## Exercise details
Could you write out all of the items again, substituting "screen agent" for every "GUI agent" and leaving everything else unchanged?
┌──
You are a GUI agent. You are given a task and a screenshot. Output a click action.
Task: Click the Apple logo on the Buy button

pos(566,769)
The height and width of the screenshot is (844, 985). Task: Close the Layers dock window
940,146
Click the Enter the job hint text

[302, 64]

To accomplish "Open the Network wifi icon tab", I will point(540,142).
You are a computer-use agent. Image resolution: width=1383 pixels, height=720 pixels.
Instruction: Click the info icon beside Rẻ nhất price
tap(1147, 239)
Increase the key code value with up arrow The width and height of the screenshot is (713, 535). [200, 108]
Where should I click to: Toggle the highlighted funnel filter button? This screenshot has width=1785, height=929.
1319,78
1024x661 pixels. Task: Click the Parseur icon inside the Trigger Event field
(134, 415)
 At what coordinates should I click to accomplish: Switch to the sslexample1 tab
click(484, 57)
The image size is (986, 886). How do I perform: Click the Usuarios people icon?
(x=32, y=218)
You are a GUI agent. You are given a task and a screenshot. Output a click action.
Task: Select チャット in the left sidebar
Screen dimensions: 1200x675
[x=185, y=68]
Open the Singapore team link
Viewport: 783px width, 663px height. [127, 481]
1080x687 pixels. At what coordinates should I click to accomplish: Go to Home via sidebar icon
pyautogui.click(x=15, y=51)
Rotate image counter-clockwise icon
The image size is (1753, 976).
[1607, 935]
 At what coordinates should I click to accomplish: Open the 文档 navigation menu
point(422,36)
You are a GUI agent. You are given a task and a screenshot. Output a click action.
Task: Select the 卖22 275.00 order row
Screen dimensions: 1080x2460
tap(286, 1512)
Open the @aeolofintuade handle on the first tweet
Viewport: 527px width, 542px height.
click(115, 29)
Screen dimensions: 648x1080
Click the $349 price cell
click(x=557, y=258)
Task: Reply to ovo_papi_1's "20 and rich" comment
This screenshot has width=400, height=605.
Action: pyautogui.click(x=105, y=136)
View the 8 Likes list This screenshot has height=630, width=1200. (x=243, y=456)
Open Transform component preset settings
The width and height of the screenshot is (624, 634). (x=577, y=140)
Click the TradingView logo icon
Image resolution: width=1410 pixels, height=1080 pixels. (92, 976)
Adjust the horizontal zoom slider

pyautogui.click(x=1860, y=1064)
└──
## Result below
You are a screen agent. You are given a task and a screenshot. Output a click action.
Task: Click the Apple logo on the Buy button

pos(566,769)
The height and width of the screenshot is (844, 985). Task: Close the Layers dock window
940,146
Click the Enter the job hint text

[302, 64]

To accomplish "Open the Network wifi icon tab", I will point(540,142).
You are a computer-use agent. Image resolution: width=1383 pixels, height=720 pixels.
Instruction: Click the info icon beside Rẻ nhất price
tap(1147, 239)
Increase the key code value with up arrow The width and height of the screenshot is (713, 535). [200, 108]
Where should I click to: Toggle the highlighted funnel filter button? This screenshot has width=1785, height=929.
1319,78
1024x661 pixels. Task: Click the Parseur icon inside the Trigger Event field
(134, 415)
 At what coordinates should I click to accomplish: Switch to the sslexample1 tab
click(484, 57)
The image size is (986, 886). How do I perform: Click the Usuarios people icon?
(x=32, y=218)
You are a screen agent. You are given a task and a screenshot. Output a click action.
Task: Select チャット in the left sidebar
Screen dimensions: 1200x675
[x=185, y=68]
Open the Singapore team link
Viewport: 783px width, 663px height. [127, 481]
1080x687 pixels. At what coordinates should I click to accomplish: Go to Home via sidebar icon
pyautogui.click(x=15, y=51)
Rotate image counter-clockwise icon
The image size is (1753, 976).
[1607, 935]
 At what coordinates should I click to accomplish: Open the 文档 navigation menu
point(422,36)
You are a screen agent. You are given a task and a screenshot. Output a click action.
Task: Select the 卖22 275.00 order row
Screen dimensions: 1080x2460
tap(286, 1512)
Open the @aeolofintuade handle on the first tweet
Viewport: 527px width, 542px height.
click(115, 29)
Screen dimensions: 648x1080
Click the $349 price cell
click(x=557, y=258)
Task: Reply to ovo_papi_1's "20 and rich" comment
This screenshot has width=400, height=605.
Action: pyautogui.click(x=105, y=136)
View the 8 Likes list This screenshot has height=630, width=1200. (x=243, y=456)
Open Transform component preset settings
The width and height of the screenshot is (624, 634). (x=577, y=140)
Click the TradingView logo icon
Image resolution: width=1410 pixels, height=1080 pixels. (92, 976)
Adjust the horizontal zoom slider

pyautogui.click(x=1860, y=1064)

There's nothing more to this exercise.